Relations have improved considerably between the two islands over the century which has passed since the 1916 Easter Rising and the executions of the Irish rebel leaders which eventually led to independence for most of Ireland.

Things have particularly improved over the past 20 years, since the Good Friday Agreement brought peace, joy, and prosperity to both parts of the island and the removal of the despised observation posts and military checkpoints along the border.

The ugly tower blocks have been removed and there are no longer British Army soldiers pointing guns at passing motorists but, clearly, less visible wounds remain.

Prior to the Brexit referendum in June 2016, when 51.9% of UK voters chose to leave the European Union, there was a long and lengthy debate about issues such as immigration, free movement, trade deals, and British sovereignty.                                             

Looking back now, the Irish border and the implications for people living and working in border counties barely featured in the debates across England.

If Ireland isn’t causing everybody a headache, it’s pretty much an afterthought for voters throughout Britain - pretty much how it has always been throughout centuries of animosity, misunderstanding, occupation, and suspicion.

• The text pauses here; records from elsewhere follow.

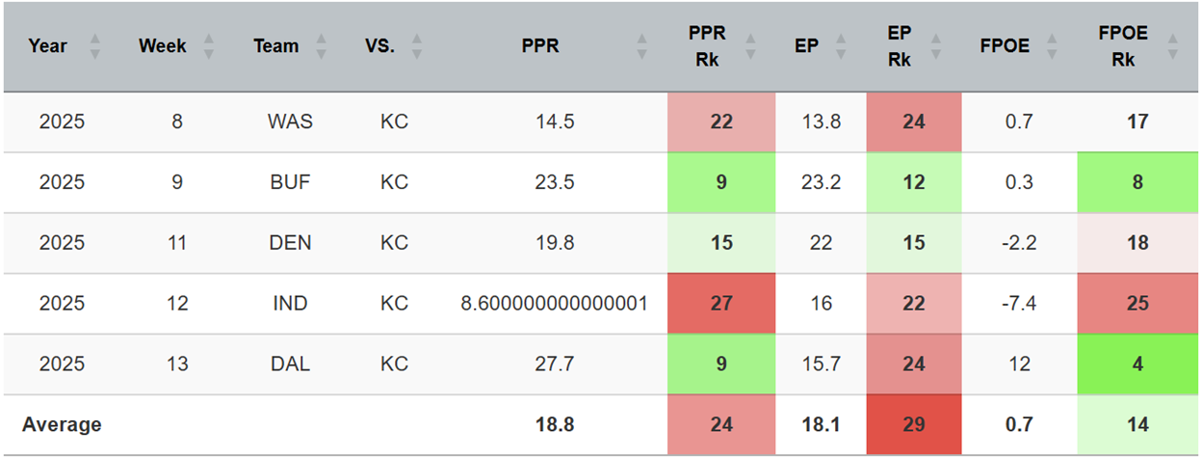Select the DAL team cell
Screen dimensions: 1202x458
click(x=290, y=364)
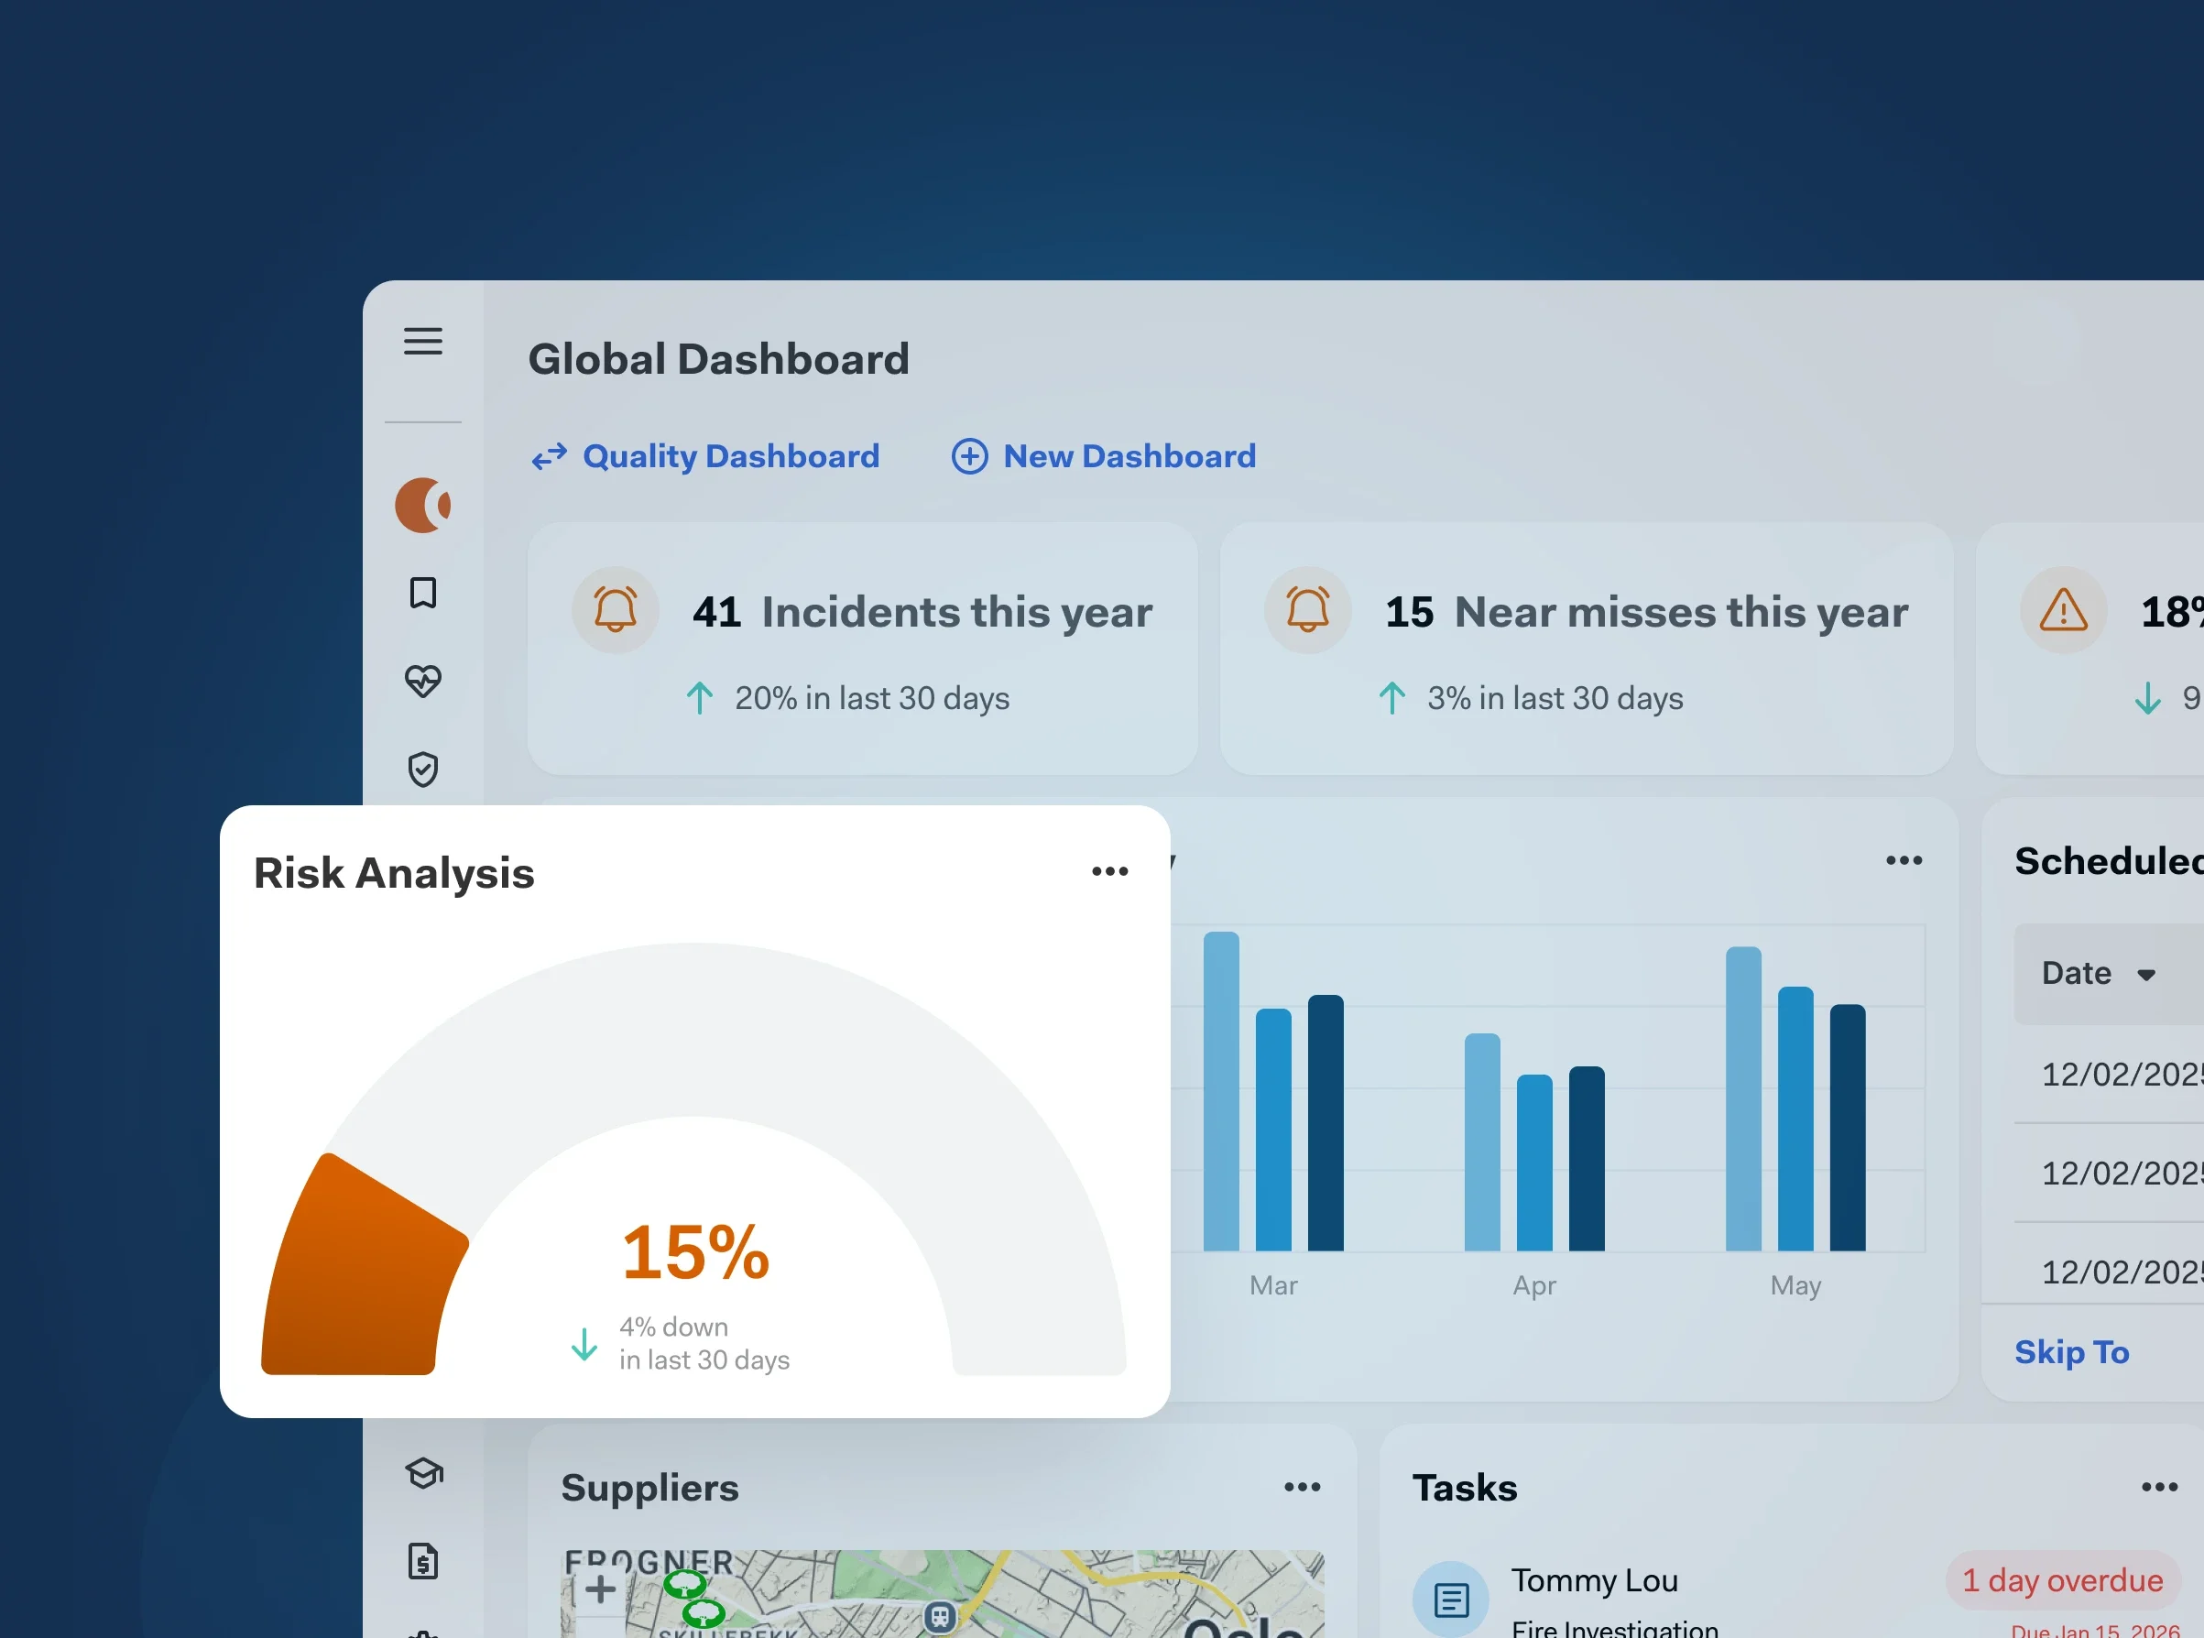2204x1638 pixels.
Task: Zoom in on the Suppliers map
Action: pyautogui.click(x=600, y=1589)

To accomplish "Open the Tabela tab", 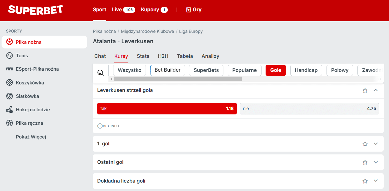I will coord(185,56).
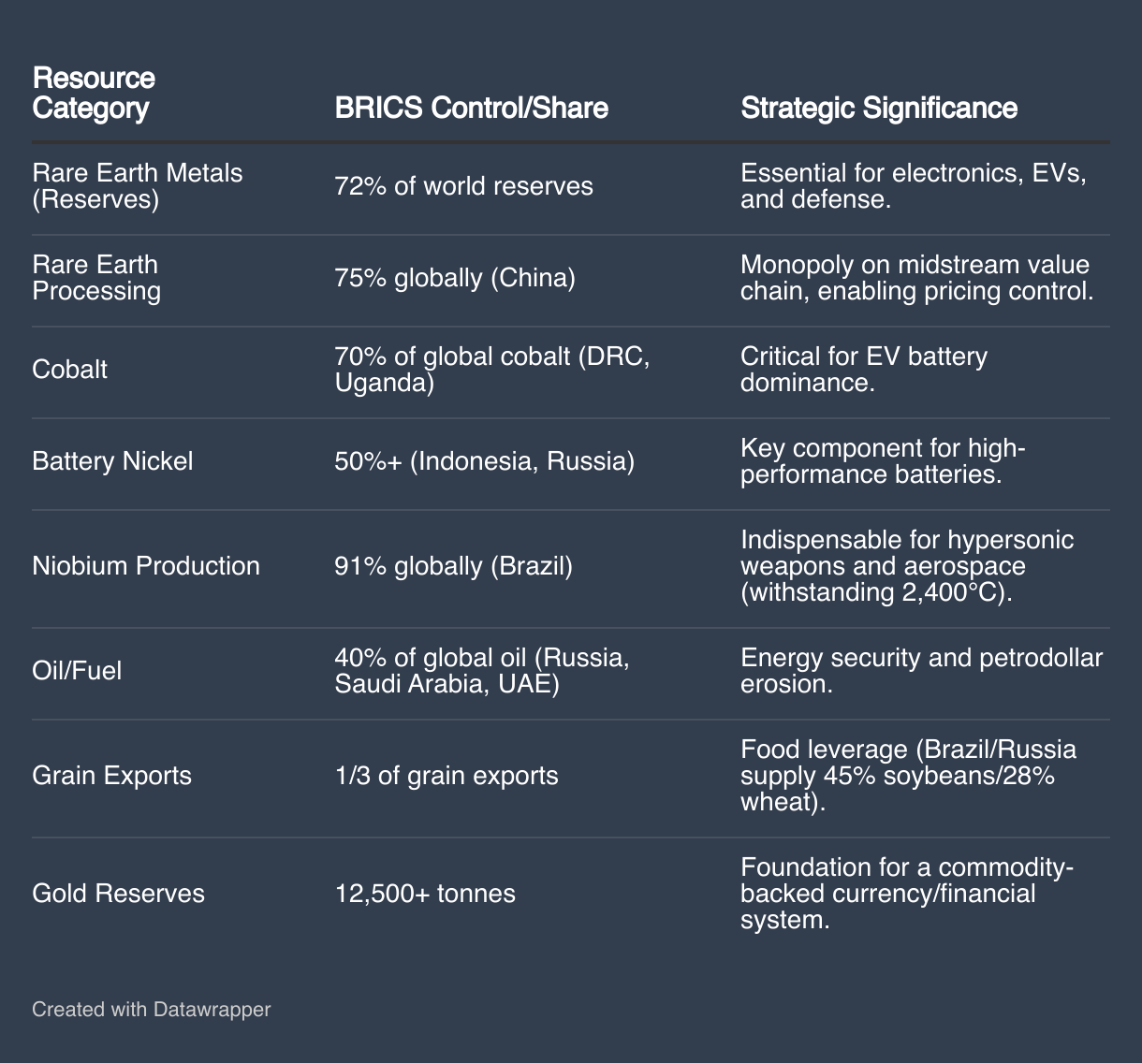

Thankfully, the dispute over the border has been resolved and Irish people are delighted they will not see a return to British Army checkpoints when travelling from Letterkenny to Derry or Dundalk to Newry.

In standing up to the sabre-rattling Unionists this week, and achieving a deal which will not plunge border communities into disarray, An Taoiseach Leo Varadkar has done Ireland proud.

But, if nothing else, the tempestuous ‘hard’ Brexit negotiations managed to remind Irish people that there are still some appalling attitudes to Ireland and the Irish among some politicians and commentators on the other side of the Irish Sea.